/maestro

Maestro: Kubernetes Game Room Scheduler

Primary LanguageGo

Maestro: Kubernetes Game Room Scheduler

Build Status Coverage Status Go Report Card Docs

Goal:

Have an unified system that automatically scales game rooms regardless of the protocol (TCP, UDP). This system is related to a matchmaker but does not handle the specificities of a match such as how many players fit in a room. It only deals with high level room occupation, i.e. is the room occupied or available. The rooms communicate directly with the matchmaker in order to register and unregister themselves from the matchmaking.

Let us define a Game Room Unity (GRU) as a Kubernetes service (type nodePort) associated with a single pod. This restriction is made because in AWS we cannot load balance UDP. We're using containerized applications and Kubernetes in order to simplify the management and scaling of the game rooms.

Architecture:

Maestro is a game room scheduler that is composed by a controller, a watcher, a worker, an API and a CLI. In the future we may have an UI for displaying metrics such as:

  • % of rooms usage
  • rate of room occupation increase/decrease
  • rooms cpu and memory usage
  • etc.

maestro-controller:

The controller is responsible for managing the Game Room Unities (GRUs). It creates and gracefully terminates GRUs according to auto scaling policies defined by the user. It makes use of the Kubernetes cluster's API endpoints in order to have updated information about the GRUs managed by Maestro. It is also responsible for persisting relevant information in the database and managing rooms statuses.

maestro-watcher:

The watcher ensures that at any time the Game Room Unities (GRUs) state is as expected. If the scaling policies say that one should have 10 GRUs of a given type, the watcher will ask the controller to create or terminate GRUs as needed. The desired state is kept in a database that is consulted by the watcher (via controller) each time it runs. It has a lock so Maestro can be scaled horizontally. Each scheduler (i.e. maestro scalable entity) has its own watcher.

maestro-worker:

The worker ensures that all valid schedulers (i.e. schedulers that exist in the database) have running watchers.

maestro-api:

The API is the connection of Maestro to the external world and with the game room itself. It is responsible for:

  • Managing GRUs status and healthcheck (status are: creating, ready, occupied, terminating and terminated);
  • Saving the scheduler config in a database that will be consulted by the watcher;
  • Managing the pool of GRUs with each GRU host ip and port;

maestro-cli:

The CLI is a wrapper for the maestro-api endpoints.

maestro-client:

A client lib for Unity and cocos2dx responsible for calling maestro HTTP routes defined in the room protocol. It also must catch sigterm/sigkill and handle the room graceful shutdown.

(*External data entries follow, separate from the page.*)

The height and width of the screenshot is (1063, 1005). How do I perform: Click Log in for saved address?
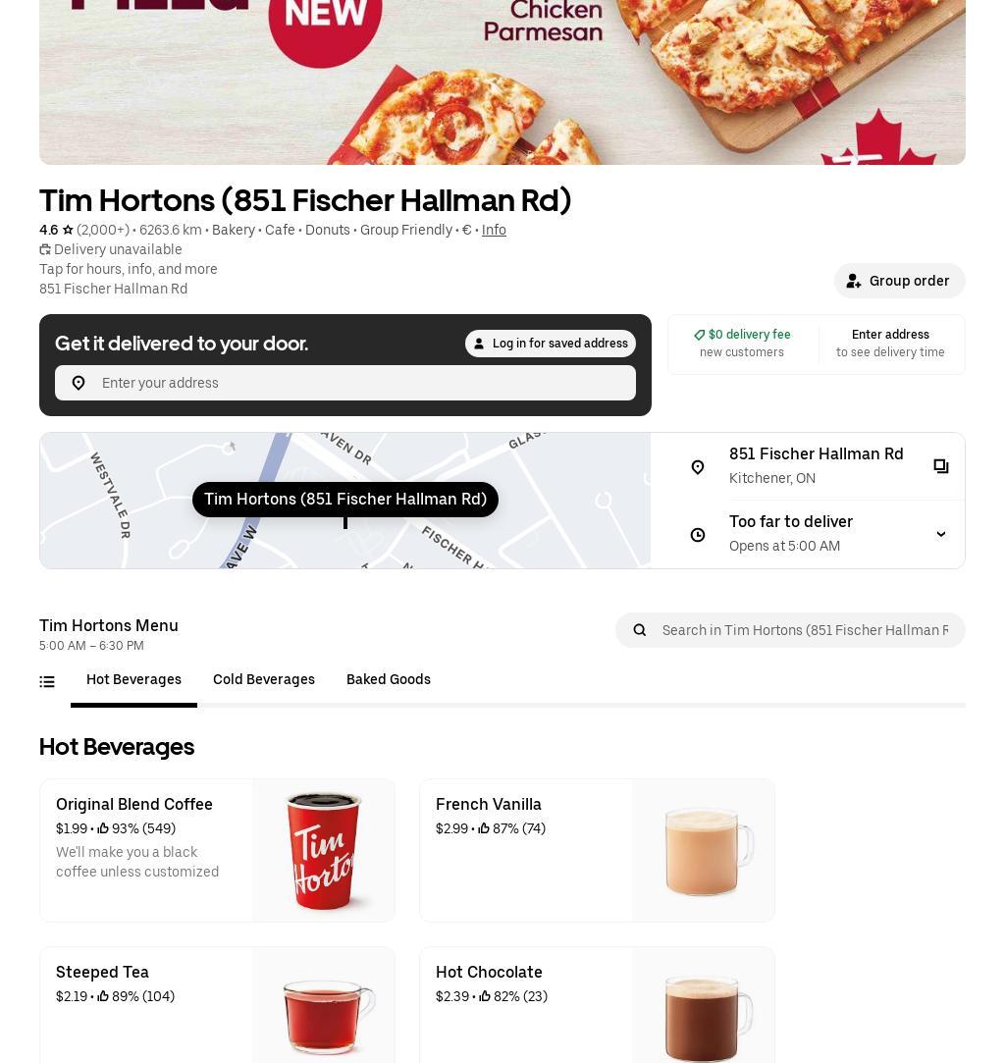551,344
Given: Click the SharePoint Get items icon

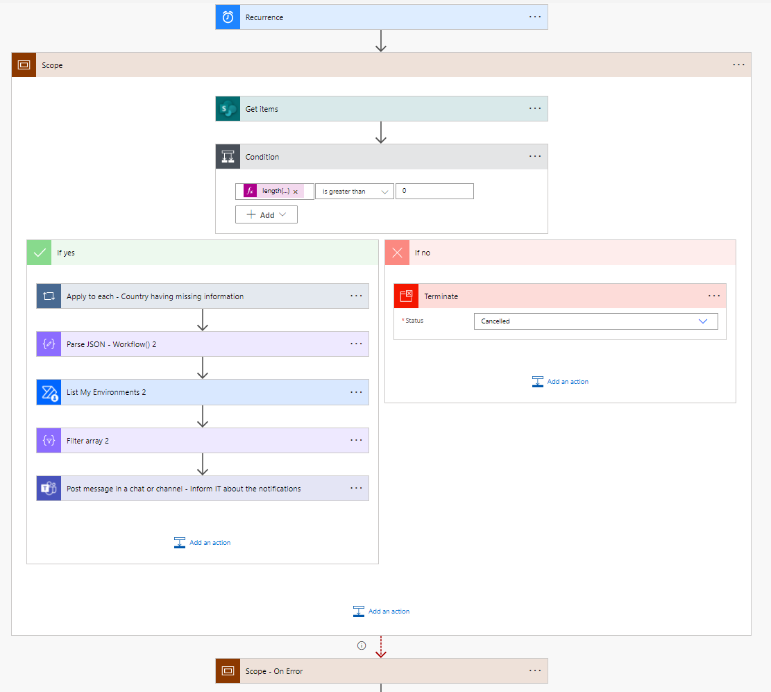Looking at the screenshot, I should (228, 109).
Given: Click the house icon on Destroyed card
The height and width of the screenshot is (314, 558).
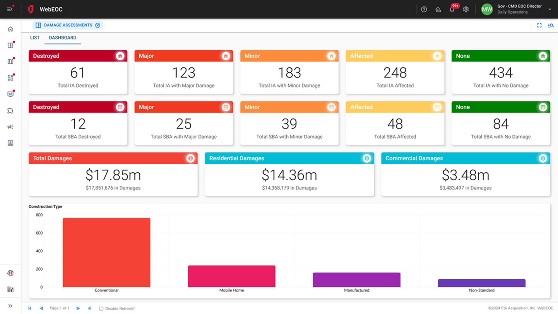Looking at the screenshot, I should click(120, 56).
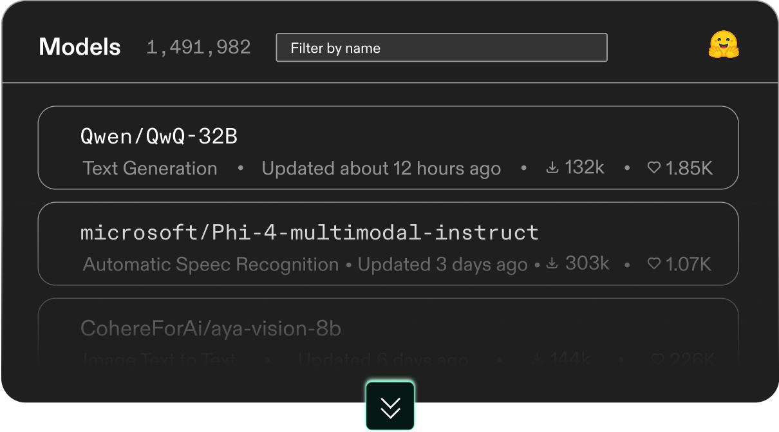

Configuring Maestro Schedulers

Maestro receives a config file (yaml or json) for each scheduler.

The config file must have the following information:

  • Docker image
  • Autoscaling policies
  • Manifest yaml template
    1. Default configuration (ENV VARS)
    2. Ports and protocols (UDP, TCP)
    3. Resources requests (cpu and memory)

Example yaml config:

name: pong-free-for-all     # this will be the name of the kubernetes namespace (it must be unique)
game: pong                  # several configs can refer to the same game
image: pong/pong:v123
affinity: node-affinity     # optional field: if set, rooms will be allocated preferentially to nodes with label "node-affinity": "true"
toleration: node-toleration # optional field: if set, rooms will also be allocated in nodes with this taint
occupiedTimeout: match-time # how much time a match has. If room stays with occupied status for longer than occupiedTimeout seconds, the room is deleted
ports:
  - containerPort: 5050     # port exposed in the container
    protocol: UDP           # supported protocols are TCP and UDP
    name: gamebinary        # name identifying the port (must be unique for a config)
  - containerPort: 8888
    protocol: TCP
    name: websocket
limits:                     # these will be the resources limits applied to the pods created in kubernetes
  memory: "128Mi"           # they are used to decide how many rooms can run in each node
  cpu: "1"                  # more info: https://kubernetes.io/docs/tasks/configure-pod-container/assign-cpu-ram-container/
shutdownTimeout: 180        # duration in seconds the pod needs to terminate gracefully
autoscaling:
  min: 100                  # minimum amount of GRUs
  up:
    delta: 10               # how many GRUs will be created every time the scaling policy is triggered
    trigger:
      usage: 70             # minimum usage (percentage) that can trigger the scaling policy
      time: 600             # duration in seconds to wait before scaling policy takes place
      threshold: 80        # percentage of the points that are above 'usage' needed to trigger scale up
    cooldown: 300           # duration in seconds to wait before consecutive scaling
  down:
    delta: 2                # how many GRUs will be terminated every time the scaling policy is triggered
    trigger:
      usage: 50             # maximum usage (percentage) the can trigger the scaling policy
      time: 900            
      threshold: 80        # percentage of the points that are above 'usage' needed to trigger scale down
    cooldown: 300          
env:                        # environment variable to be passed on to the container
  - name: EXAMPLE_ENV_VAR
    value: examplevalue
  - name: ANOTHER_ENV_VAR
    value: anothervalue
cmd:                        # if the image can run with different arguments you can specify a cmd
  - "./room-binary"
  - "-serverType"
  - "6a8e136b-2dc1-417e-bbe8-0f0a2d2df431"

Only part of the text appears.